The congress was established on May 1, 1913. Its first convention was attended by 155 representatives from 35 organizations. Participating in its first convention were various occupation groups such as cigar makers, government employees, typographers, lithographers, bookbinders, journalists, sailors, clerks, mechanics, and lawyers. The first COF convention lasted four days. Hermenegildo Cruz was elected president, while Primitivo Cruz was chosen as secretary. The COF manifesto had five goals:
resolve labor problems and questions
write a Labor Code to serve as a guide for workers during strikes or conflicts with management
set up measures that would lend dignity to the Filipino workers
establish defined guidelines on how to form trade unions
resolve all problems concerning labor and those submitted for its consideration.
The official publication of the COF was the Tambuli, which lasted only a year.

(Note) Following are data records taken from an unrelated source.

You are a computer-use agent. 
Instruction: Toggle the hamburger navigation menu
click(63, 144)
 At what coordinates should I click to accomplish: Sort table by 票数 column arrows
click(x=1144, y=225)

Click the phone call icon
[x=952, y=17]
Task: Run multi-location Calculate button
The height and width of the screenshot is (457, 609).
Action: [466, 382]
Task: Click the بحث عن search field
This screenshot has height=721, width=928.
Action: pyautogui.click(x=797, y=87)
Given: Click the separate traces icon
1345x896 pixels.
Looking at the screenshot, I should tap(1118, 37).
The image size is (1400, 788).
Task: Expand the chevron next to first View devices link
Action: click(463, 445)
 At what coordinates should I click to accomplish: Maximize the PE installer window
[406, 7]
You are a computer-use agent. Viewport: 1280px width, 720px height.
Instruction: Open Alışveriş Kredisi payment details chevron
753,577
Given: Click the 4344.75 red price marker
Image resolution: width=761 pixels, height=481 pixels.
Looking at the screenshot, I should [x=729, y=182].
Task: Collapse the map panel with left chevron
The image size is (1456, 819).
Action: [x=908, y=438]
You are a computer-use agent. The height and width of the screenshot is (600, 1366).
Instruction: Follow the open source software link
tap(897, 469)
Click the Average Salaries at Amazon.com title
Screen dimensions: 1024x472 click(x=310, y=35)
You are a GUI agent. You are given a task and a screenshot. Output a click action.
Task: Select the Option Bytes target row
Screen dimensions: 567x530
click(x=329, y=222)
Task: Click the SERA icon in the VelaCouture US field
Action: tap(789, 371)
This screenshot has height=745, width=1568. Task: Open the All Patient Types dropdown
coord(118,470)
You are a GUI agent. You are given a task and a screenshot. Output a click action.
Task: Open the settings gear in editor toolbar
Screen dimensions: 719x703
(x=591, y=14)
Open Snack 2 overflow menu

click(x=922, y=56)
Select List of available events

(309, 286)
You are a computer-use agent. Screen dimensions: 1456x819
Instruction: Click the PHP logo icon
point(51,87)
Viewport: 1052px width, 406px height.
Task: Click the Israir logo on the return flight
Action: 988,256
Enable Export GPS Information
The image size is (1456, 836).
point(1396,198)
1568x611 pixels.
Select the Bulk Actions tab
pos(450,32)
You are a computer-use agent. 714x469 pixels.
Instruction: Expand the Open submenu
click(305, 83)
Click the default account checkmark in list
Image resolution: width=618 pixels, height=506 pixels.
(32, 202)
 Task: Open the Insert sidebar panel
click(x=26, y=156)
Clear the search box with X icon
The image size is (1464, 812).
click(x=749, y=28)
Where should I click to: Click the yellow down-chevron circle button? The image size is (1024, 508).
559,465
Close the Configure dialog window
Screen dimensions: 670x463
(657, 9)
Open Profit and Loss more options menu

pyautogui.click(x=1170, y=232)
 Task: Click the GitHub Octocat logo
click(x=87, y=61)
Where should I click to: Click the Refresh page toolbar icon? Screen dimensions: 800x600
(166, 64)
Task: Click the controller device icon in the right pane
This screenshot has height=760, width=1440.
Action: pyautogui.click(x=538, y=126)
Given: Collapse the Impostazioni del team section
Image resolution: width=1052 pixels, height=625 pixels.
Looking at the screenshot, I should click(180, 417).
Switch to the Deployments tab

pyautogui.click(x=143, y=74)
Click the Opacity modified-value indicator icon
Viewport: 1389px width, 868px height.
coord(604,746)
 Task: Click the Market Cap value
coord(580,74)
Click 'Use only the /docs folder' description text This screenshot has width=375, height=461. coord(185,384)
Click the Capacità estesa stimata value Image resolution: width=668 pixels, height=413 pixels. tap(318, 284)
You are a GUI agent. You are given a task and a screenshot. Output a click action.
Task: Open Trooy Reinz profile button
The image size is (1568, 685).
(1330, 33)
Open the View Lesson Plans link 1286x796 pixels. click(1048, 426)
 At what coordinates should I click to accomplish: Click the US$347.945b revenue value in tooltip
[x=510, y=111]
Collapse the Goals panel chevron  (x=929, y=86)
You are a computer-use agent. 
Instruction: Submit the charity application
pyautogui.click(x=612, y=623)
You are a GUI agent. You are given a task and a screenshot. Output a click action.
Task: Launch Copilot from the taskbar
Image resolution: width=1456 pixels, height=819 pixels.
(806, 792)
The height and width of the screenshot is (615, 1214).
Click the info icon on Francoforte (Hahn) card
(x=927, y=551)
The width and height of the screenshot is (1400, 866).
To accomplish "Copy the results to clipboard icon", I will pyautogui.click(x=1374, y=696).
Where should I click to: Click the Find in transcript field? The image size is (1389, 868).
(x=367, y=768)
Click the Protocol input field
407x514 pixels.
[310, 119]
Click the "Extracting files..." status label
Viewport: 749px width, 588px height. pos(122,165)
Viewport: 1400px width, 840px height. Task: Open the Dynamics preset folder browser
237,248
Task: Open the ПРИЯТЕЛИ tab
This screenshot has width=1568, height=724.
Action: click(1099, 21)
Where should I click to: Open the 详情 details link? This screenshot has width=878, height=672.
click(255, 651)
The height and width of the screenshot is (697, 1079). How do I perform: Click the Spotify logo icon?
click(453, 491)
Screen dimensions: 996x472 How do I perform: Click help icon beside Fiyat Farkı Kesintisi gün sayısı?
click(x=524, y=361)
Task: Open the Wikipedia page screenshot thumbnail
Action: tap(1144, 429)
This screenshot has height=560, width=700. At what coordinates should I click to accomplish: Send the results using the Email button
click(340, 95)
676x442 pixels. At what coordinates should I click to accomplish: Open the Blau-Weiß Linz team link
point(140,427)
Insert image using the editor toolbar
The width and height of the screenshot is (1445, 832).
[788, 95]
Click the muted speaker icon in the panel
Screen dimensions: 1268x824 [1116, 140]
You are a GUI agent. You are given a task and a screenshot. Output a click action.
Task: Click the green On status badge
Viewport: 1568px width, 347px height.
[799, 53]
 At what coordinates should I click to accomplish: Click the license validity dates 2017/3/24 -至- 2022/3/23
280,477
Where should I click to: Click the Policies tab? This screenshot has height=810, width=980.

Profintern affiliation and organizational split
On June 30, 1927 the COF formally affiliated with the Pan-Pacific Trade Union Secretariat, the Pacific regional subdivision of the Red International of Labor Unions. The organization claimed 70,000 adherents at the time of affiliation with this Communist International-backed organization. This affiliation exacerbated a growing division between revolutionary left and reformist right wings of the labor organization, with the radicals headed by Philippine Communist leader Crisanto Evangelista and the moderates by one Tejada of the Philippine Tobacco Workers Union. Factional battling on the Executive Committee of the COF preceded an all out battle at the 1929 convention of the organization, in which radicals charged that moderates attempted to pack the gathering, with 188 delegates instead of its assigned 54 appearing to represent the Tobacco Workers' Union and another 65 materializing from a tiny 250 member Stevedores' Union. The matter was referred to the convention's Credentials Committee, which expressed misgivings about the situation. Chairman of the convention Tejada put the matter to the congress itself, which voted to accept the challenged delegates, thereby provoking a split by about half the delegates. These reassembled elsewhere in a "provisional conference" which launched a rival organization called the "Congreso Obrero de Filipinas." A formal congress to establish this parallel organization was called for May 12, 1929.
Dissolution
Although the COF was still around by 1937, by this juncture the federation continued only as a paper organization.